(PROBLEM REQUIREMENTS):
Look through the data below for the line with "Switch to the Analysis ribbon tab" and the line with "Task: Click the small chart icon before BOLL", then output those two and all lines in between, exactly as written.

(RAW DATA):

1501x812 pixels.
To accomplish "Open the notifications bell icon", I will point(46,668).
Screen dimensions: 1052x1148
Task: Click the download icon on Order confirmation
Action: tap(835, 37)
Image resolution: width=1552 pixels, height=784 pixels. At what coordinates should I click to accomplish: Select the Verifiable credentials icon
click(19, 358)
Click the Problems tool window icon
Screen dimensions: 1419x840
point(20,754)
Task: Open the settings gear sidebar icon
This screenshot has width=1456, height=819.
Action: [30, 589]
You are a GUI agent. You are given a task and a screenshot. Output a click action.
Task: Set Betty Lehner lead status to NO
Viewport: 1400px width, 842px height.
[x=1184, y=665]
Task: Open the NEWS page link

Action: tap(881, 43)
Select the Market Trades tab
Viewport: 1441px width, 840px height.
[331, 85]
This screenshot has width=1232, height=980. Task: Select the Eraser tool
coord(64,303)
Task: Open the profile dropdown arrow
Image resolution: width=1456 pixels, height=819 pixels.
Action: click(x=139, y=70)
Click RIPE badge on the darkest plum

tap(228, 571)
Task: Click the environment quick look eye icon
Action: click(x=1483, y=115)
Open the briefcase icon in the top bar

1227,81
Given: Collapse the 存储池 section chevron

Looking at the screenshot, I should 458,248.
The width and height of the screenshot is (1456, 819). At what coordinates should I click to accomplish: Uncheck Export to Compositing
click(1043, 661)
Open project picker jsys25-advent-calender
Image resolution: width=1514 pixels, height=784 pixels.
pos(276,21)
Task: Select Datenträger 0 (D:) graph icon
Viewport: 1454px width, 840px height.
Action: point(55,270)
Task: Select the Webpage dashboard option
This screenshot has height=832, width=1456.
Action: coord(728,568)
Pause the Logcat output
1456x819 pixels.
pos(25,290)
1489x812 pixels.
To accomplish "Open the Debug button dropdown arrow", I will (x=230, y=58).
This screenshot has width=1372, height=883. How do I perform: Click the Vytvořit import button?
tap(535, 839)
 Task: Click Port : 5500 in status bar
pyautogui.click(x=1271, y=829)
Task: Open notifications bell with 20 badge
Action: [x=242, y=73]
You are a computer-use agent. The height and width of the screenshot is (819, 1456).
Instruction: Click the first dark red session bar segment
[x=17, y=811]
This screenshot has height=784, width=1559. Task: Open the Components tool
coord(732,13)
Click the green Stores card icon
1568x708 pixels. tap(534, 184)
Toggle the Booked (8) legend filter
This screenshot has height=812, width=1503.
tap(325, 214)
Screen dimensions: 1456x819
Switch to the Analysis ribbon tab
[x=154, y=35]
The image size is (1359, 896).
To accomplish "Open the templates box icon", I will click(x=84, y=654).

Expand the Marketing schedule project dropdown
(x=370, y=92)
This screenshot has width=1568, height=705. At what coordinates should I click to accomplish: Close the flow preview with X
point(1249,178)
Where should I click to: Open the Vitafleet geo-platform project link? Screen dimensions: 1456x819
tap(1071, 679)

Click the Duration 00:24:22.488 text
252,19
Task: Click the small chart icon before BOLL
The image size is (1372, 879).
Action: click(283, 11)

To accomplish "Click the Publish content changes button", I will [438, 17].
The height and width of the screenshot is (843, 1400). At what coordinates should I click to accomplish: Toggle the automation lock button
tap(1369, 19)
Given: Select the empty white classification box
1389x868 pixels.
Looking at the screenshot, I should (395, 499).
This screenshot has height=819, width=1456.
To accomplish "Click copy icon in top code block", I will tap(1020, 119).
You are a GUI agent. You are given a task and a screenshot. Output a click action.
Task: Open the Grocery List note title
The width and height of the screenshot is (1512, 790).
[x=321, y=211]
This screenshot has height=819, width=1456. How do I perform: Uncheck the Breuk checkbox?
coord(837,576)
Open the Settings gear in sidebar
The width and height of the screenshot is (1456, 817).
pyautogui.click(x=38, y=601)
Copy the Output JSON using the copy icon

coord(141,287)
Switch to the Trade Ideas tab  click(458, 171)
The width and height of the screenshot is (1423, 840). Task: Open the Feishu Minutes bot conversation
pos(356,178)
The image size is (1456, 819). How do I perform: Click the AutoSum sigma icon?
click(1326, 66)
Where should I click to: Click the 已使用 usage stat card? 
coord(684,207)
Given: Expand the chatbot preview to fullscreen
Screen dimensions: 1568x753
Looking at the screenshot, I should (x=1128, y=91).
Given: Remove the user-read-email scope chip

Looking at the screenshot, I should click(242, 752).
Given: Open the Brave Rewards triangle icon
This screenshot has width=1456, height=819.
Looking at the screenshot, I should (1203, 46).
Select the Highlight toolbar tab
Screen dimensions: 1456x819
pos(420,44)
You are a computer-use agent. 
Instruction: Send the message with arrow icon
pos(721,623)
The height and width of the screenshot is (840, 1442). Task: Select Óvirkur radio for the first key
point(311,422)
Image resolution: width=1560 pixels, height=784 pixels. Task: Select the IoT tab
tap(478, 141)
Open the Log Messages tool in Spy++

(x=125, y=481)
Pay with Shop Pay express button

(RESULT):
Switch to the Analysis ribbon tab
[x=154, y=35]
The image size is (1359, 896).
To accomplish "Open the templates box icon", I will click(x=84, y=654).

Expand the Marketing schedule project dropdown
(x=370, y=92)
This screenshot has width=1568, height=705. At what coordinates should I click to accomplish: Close the flow preview with X
point(1249,178)
Where should I click to: Open the Vitafleet geo-platform project link? Screen dimensions: 1456x819
tap(1071, 679)

Click the Duration 00:24:22.488 text
252,19
Task: Click the small chart icon before BOLL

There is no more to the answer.